Surveillance Fatigue

by Jennifer R. Donohue

Is this woman a terrorist? It’s my job to decide.

My typical first step is social media, before I delve into the emails, the school records. Fortified with overbrewed office coffee, I take an afternoon and read through all three years of her 140-character thoughts, brief conversations with other users, occasional pictures. We’re encouraged to have our own process, and my entire workload, the entire organization’s workload, takes place on glowing screens large and small. We are constantly reading, listening, watching, bionic earbuds ensconced, AR glasses feeding us a constant stream of information. At the end of the day, we stumble out into natural light like people waking from a dream. The building which houses the organization is officially something too boring to look at twice, data storage or legal processing, office upon shell office of generic secretaries designed to deflect public inquiry.

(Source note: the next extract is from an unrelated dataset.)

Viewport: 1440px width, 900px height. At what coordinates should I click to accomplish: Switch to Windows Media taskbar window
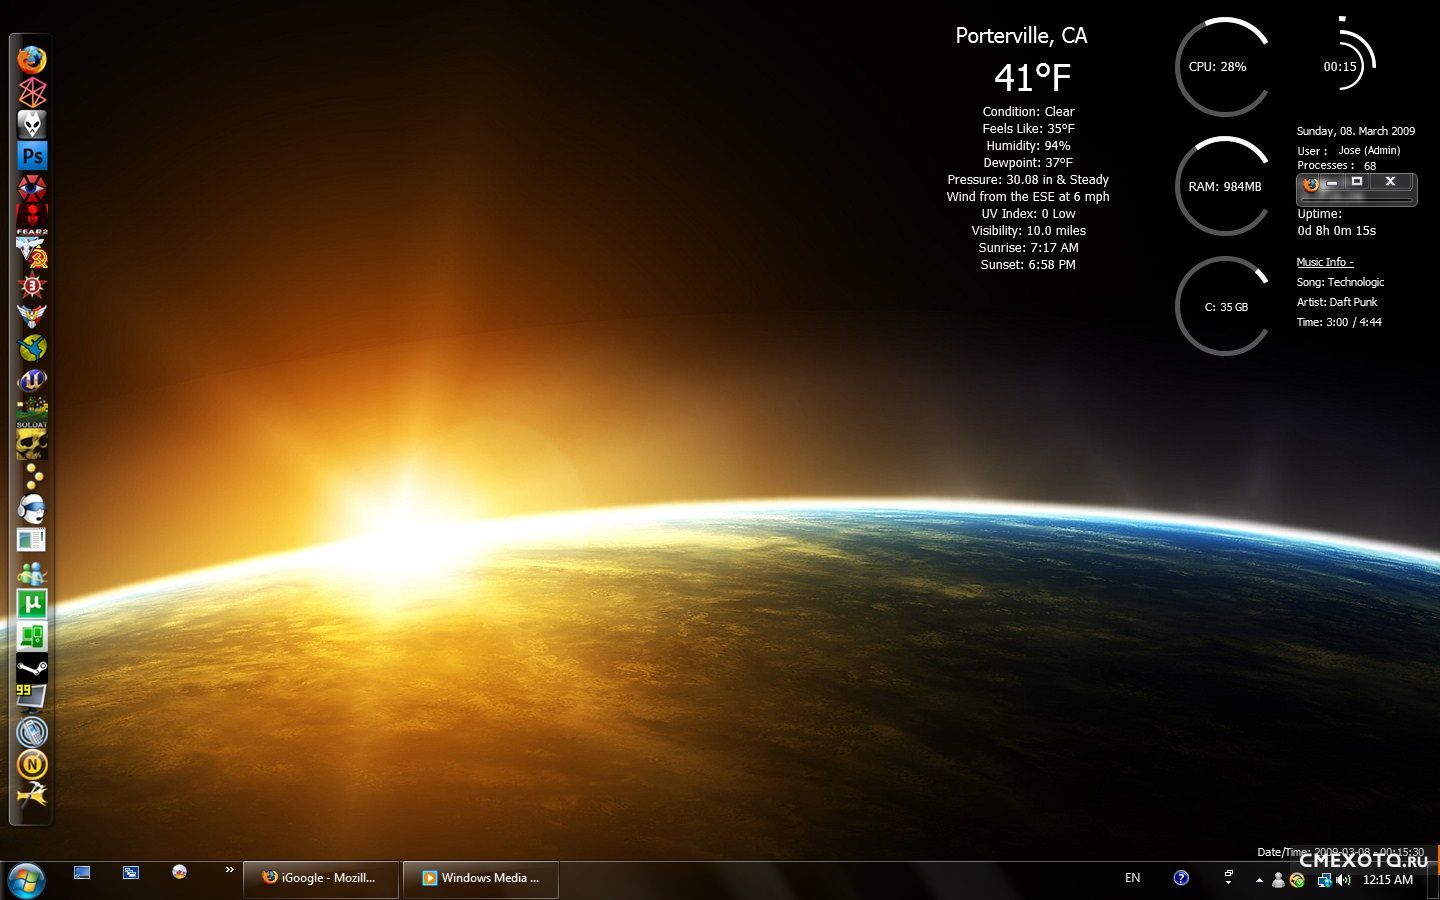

She seems to like mystery books and horror movies. Here, I diverge to the school records. Drama club in high school. She majored in Communications and got good letters of recommendation from her professors. Moved to a city where she knew no one and got hired on at the temp agency. Maybe it’s her new friends which have put her on this list, writers and artists who still photocopy zines in fluorescent-lit shops, trimming them crookedly and stapling them together to hand out at open mic events.

Her government ID photo is serious, dark skin a stark contrast to the mandated white shirt, hair braided back, smile strained and not reaching her eyes. Her government ID does not reflect who she is; few do. She posts a lot of selfies, though. Far more than I do. There is an official metric of normalcy based on how many selfies one takes and posts and I, like my coworkers, try to do slightly more than minimum so as not to stand out. Of course, we’re graded differently, because we’re in the know. We are not to take this to mean we are immune to scrutiny. The opposite is true.